Fashion is amplifying what markets are already signaling. The current vogue for retro jewelry, particularly pieces from the 1950s, 1970s, and 1980s, favors bold wearable designs in yellow gold from houses like Bulgari and Van Cleef. That aesthetic depends on color. Christie's put it plainly: "It's that big, bold wearable jewelry, which often has more colored stones than big diamonds."

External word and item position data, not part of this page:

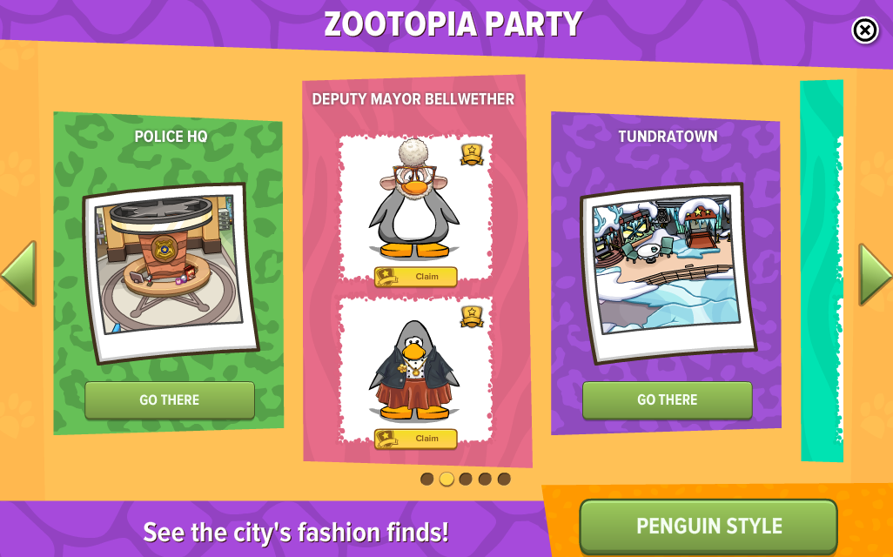Click the penguin in black leather jacket
Viewport: 893px width, 557px height.
(x=414, y=370)
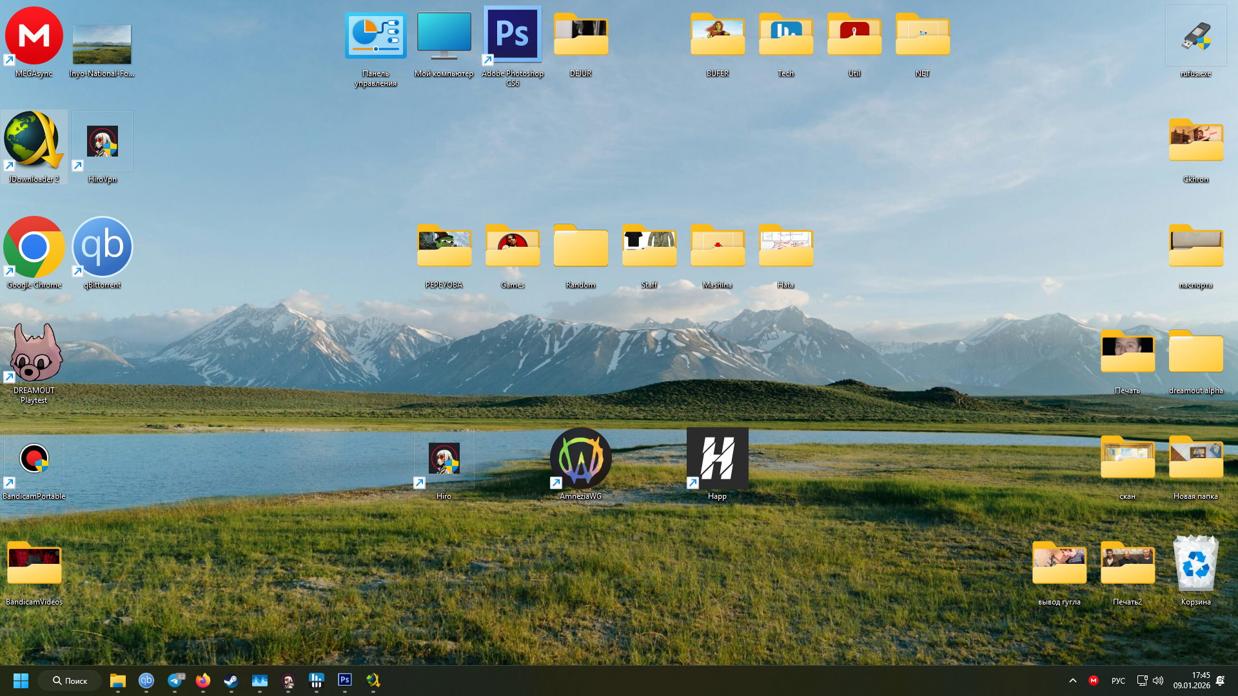Select the Adobe Photoshop CS6 desktop shortcut
Screen dimensions: 1238x696
(x=513, y=37)
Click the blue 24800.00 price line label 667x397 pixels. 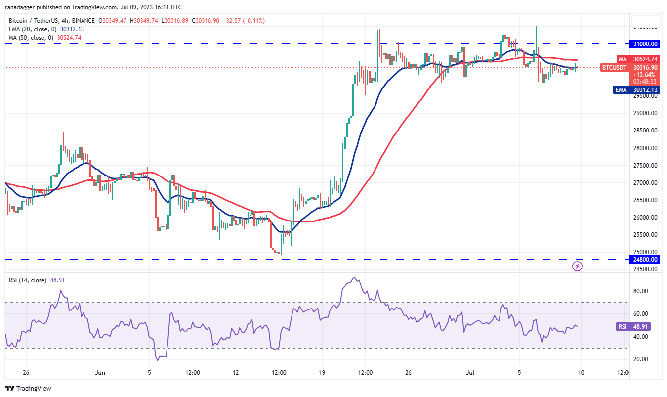click(646, 259)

The momentum has drawn a wave of new participants from the diamond trade. RapNet, the world's largest diamond-trading platform, recently launched a colored-gemstone edition in partnership with the American Gem Trade Association. But the influx carries a warning: many of these new buyers are evaluating gemstones using lab reports rather than in-person assessment. Rapaport flagged the consequence directly, noting that this approach "is driving prices up for gems that a seasoned colored-stone specialist might have assigned a lower value." Colored-stone valuation depends on subtleties of saturation, tone, and origin that a certificate cannot fully capture, and buyers trained on the more standardized metrics of the diamond world are navigating unfamiliar territory.

Christie's framed the psychology with characteristic precision: "People want what other people can't have, and that is going to be true forever." With more than 80 percent of diamonds sourced from institutional suppliers capable of scaling production, and barely half of colored gems traceable to a formal mine, the scarcity argument for colored stones is not merely sentimental. It is structural — and the auction room is pricing it accordingly.